[Stored records]
========

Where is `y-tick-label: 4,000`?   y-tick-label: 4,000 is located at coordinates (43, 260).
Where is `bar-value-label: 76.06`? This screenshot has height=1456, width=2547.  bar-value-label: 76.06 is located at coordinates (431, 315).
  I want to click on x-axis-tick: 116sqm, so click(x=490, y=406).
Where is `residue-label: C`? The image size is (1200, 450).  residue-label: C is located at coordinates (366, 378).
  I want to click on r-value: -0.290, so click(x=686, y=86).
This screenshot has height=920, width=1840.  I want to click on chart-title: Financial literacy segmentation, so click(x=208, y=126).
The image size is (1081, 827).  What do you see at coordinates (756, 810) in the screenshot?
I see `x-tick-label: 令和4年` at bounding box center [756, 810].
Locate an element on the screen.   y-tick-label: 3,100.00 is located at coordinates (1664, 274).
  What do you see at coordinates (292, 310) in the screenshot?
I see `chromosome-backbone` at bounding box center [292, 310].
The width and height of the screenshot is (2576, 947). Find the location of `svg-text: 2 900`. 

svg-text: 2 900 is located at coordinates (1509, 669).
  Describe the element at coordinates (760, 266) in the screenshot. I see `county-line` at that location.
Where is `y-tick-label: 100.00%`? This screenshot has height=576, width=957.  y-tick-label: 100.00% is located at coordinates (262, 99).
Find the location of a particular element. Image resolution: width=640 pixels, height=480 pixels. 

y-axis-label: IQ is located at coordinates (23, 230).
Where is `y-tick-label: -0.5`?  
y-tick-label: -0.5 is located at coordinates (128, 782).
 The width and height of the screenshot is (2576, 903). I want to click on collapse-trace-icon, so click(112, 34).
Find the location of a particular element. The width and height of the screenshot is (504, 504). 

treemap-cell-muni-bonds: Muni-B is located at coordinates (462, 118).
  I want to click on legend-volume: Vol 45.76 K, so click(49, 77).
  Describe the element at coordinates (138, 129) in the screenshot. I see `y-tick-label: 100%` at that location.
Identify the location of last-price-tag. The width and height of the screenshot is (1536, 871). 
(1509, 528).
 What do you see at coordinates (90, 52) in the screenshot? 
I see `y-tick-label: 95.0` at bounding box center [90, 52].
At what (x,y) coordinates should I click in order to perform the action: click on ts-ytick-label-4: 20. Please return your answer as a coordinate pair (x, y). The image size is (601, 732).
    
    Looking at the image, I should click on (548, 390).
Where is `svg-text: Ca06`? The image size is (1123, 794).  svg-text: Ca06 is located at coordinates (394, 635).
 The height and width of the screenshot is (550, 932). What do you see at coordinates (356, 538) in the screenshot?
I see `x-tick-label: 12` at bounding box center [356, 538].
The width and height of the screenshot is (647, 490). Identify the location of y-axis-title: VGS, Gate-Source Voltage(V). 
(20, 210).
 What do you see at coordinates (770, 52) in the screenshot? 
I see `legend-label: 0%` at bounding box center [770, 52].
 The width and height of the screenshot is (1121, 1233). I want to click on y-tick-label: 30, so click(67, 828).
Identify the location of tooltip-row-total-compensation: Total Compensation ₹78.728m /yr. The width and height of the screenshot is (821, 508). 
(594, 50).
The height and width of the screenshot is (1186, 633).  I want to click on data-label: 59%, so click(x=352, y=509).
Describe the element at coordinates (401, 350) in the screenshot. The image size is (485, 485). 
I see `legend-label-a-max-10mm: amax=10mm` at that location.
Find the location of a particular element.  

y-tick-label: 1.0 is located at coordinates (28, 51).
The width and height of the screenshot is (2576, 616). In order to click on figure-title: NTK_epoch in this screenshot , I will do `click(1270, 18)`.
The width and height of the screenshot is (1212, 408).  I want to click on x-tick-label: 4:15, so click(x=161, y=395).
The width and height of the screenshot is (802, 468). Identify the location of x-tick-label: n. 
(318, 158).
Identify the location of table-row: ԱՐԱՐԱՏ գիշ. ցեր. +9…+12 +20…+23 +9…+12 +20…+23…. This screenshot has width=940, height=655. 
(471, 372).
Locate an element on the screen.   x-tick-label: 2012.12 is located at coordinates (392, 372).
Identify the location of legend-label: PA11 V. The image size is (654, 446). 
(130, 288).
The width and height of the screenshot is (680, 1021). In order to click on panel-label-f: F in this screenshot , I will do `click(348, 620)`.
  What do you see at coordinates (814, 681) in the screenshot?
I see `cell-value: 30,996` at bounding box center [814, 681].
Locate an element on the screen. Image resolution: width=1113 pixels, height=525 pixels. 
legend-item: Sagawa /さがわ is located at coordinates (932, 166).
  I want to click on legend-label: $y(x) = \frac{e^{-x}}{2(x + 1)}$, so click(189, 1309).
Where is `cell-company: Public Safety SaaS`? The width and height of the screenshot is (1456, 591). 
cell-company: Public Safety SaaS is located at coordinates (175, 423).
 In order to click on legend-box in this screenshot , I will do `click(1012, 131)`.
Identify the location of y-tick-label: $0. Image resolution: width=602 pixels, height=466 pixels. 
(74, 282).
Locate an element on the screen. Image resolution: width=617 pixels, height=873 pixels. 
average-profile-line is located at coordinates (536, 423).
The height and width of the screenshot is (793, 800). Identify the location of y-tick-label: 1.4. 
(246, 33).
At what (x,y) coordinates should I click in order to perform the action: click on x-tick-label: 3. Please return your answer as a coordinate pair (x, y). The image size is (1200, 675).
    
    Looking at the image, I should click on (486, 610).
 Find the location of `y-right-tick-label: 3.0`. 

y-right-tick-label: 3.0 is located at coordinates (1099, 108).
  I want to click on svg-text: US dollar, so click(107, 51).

========

Problem to work on: Copy out every line of the stored records above, leaving each one unchanged.

Answer to this problem:
Where is `y-tick-label: 4,000`?   y-tick-label: 4,000 is located at coordinates (43, 260).
Where is `bar-value-label: 76.06`? This screenshot has height=1456, width=2547.  bar-value-label: 76.06 is located at coordinates (431, 315).
  I want to click on x-axis-tick: 116sqm, so click(x=490, y=406).
Where is `residue-label: C`? The image size is (1200, 450).  residue-label: C is located at coordinates (366, 378).
  I want to click on r-value: -0.290, so click(x=686, y=86).
This screenshot has height=920, width=1840.  I want to click on chart-title: Financial literacy segmentation, so click(x=208, y=126).
The image size is (1081, 827).  What do you see at coordinates (756, 810) in the screenshot?
I see `x-tick-label: 令和4年` at bounding box center [756, 810].
Locate an element on the screen.   y-tick-label: 3,100.00 is located at coordinates (1664, 274).
  What do you see at coordinates (292, 310) in the screenshot?
I see `chromosome-backbone` at bounding box center [292, 310].
The width and height of the screenshot is (2576, 947). Find the location of `svg-text: 2 900`. 

svg-text: 2 900 is located at coordinates (1509, 669).
  Describe the element at coordinates (760, 266) in the screenshot. I see `county-line` at that location.
Where is `y-tick-label: 100.00%`? This screenshot has height=576, width=957.  y-tick-label: 100.00% is located at coordinates (262, 99).
Find the location of a particular element. Image resolution: width=640 pixels, height=480 pixels. 

y-axis-label: IQ is located at coordinates (23, 230).
Where is `y-tick-label: -0.5`?  
y-tick-label: -0.5 is located at coordinates (128, 782).
 The width and height of the screenshot is (2576, 903). I want to click on collapse-trace-icon, so click(112, 34).
Find the location of a particular element. The width and height of the screenshot is (504, 504). 

treemap-cell-muni-bonds: Muni-B is located at coordinates (462, 118).
  I want to click on legend-volume: Vol 45.76 K, so click(49, 77).
  Describe the element at coordinates (138, 129) in the screenshot. I see `y-tick-label: 100%` at that location.
Identify the location of last-price-tag. The width and height of the screenshot is (1536, 871). 
(1509, 528).
 What do you see at coordinates (90, 52) in the screenshot? 
I see `y-tick-label: 95.0` at bounding box center [90, 52].
At what (x,y) coordinates should I click in order to perform the action: click on ts-ytick-label-4: 20. Please return your answer as a coordinate pair (x, y). The image size is (601, 732).
    
    Looking at the image, I should click on (548, 390).
Where is `svg-text: Ca06`? The image size is (1123, 794).  svg-text: Ca06 is located at coordinates (394, 635).
 The height and width of the screenshot is (550, 932). What do you see at coordinates (356, 538) in the screenshot?
I see `x-tick-label: 12` at bounding box center [356, 538].
The width and height of the screenshot is (647, 490). Identify the location of y-axis-title: VGS, Gate-Source Voltage(V). 
(20, 210).
 What do you see at coordinates (770, 52) in the screenshot? 
I see `legend-label: 0%` at bounding box center [770, 52].
 The width and height of the screenshot is (1121, 1233). I want to click on y-tick-label: 30, so click(67, 828).
Identify the location of tooltip-row-total-compensation: Total Compensation ₹78.728m /yr. The width and height of the screenshot is (821, 508). 
(594, 50).
The height and width of the screenshot is (1186, 633).  I want to click on data-label: 59%, so click(x=352, y=509).
Describe the element at coordinates (401, 350) in the screenshot. The image size is (485, 485). 
I see `legend-label-a-max-10mm: amax=10mm` at that location.
Find the location of a particular element.  

y-tick-label: 1.0 is located at coordinates (28, 51).
The width and height of the screenshot is (2576, 616). In order to click on figure-title: NTK_epoch in this screenshot , I will do `click(1270, 18)`.
The width and height of the screenshot is (1212, 408).  I want to click on x-tick-label: 4:15, so click(x=161, y=395).
The width and height of the screenshot is (802, 468). Identify the location of x-tick-label: n. 
(318, 158).
Identify the location of table-row: ԱՐԱՐԱՏ գիշ. ցեր. +9…+12 +20…+23 +9…+12 +20…+23…. This screenshot has width=940, height=655. 
(471, 372).
Locate an element on the screen.   x-tick-label: 2012.12 is located at coordinates (392, 372).
Identify the location of legend-label: PA11 V. The image size is (654, 446). 
(130, 288).
The width and height of the screenshot is (680, 1021). In order to click on panel-label-f: F in this screenshot , I will do `click(348, 620)`.
  What do you see at coordinates (814, 681) in the screenshot?
I see `cell-value: 30,996` at bounding box center [814, 681].
Locate an element on the screen. Image resolution: width=1113 pixels, height=525 pixels. 
legend-item: Sagawa /さがわ is located at coordinates (932, 166).
  I want to click on legend-label: $y(x) = \frac{e^{-x}}{2(x + 1)}$, so click(189, 1309).
Where is `cell-company: Public Safety SaaS`? The width and height of the screenshot is (1456, 591). 
cell-company: Public Safety SaaS is located at coordinates (175, 423).
 In order to click on legend-box in this screenshot , I will do `click(1012, 131)`.
Identify the location of y-tick-label: $0. Image resolution: width=602 pixels, height=466 pixels. 
(74, 282).
Locate an element on the screen. Image resolution: width=617 pixels, height=873 pixels. 
average-profile-line is located at coordinates (536, 423).
The height and width of the screenshot is (793, 800). Identify the location of y-tick-label: 1.4. 
(246, 33).
At what (x,y) coordinates should I click in order to perform the action: click on x-tick-label: 3. Please return your answer as a coordinate pair (x, y). The image size is (1200, 675).
    
    Looking at the image, I should click on (486, 610).
 Find the location of `y-right-tick-label: 3.0`. 

y-right-tick-label: 3.0 is located at coordinates (1099, 108).
  I want to click on svg-text: US dollar, so click(107, 51).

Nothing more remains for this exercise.